**Problem description**
Everything from the line containing "Task: Click the green Trade link" through the line containing "Task: Click the scroll up arrow of table" in the listing below should be copied exactly, and nothing more.

**Task inputs**
________________
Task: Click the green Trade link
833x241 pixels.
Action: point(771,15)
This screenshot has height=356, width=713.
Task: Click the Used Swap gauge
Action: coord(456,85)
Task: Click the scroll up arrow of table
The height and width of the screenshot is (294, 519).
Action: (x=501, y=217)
________________
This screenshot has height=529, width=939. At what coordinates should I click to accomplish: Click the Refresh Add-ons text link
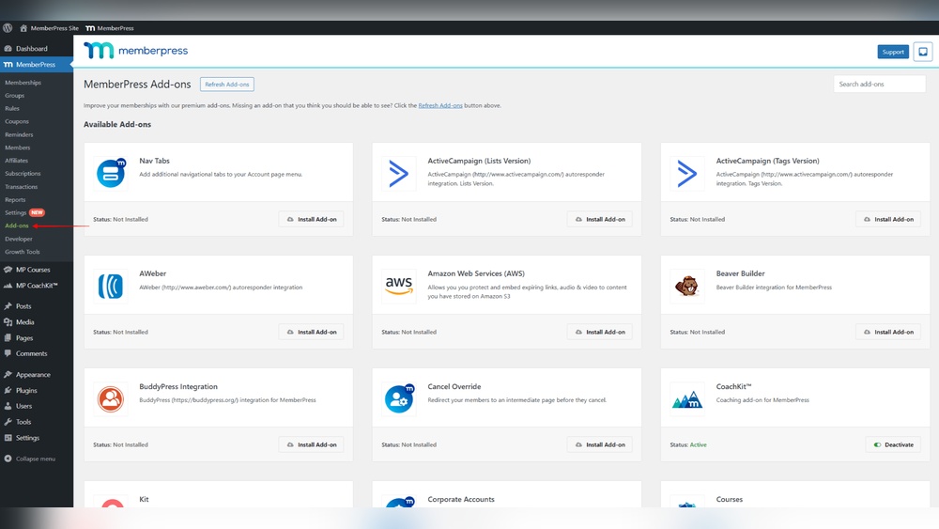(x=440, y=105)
________________
**Response area**
Task: Click the green Trade link
833x241 pixels.
Action: point(771,15)
This screenshot has height=356, width=713.
Task: Click the Used Swap gauge
Action: coord(456,85)
Task: Click the scroll up arrow of table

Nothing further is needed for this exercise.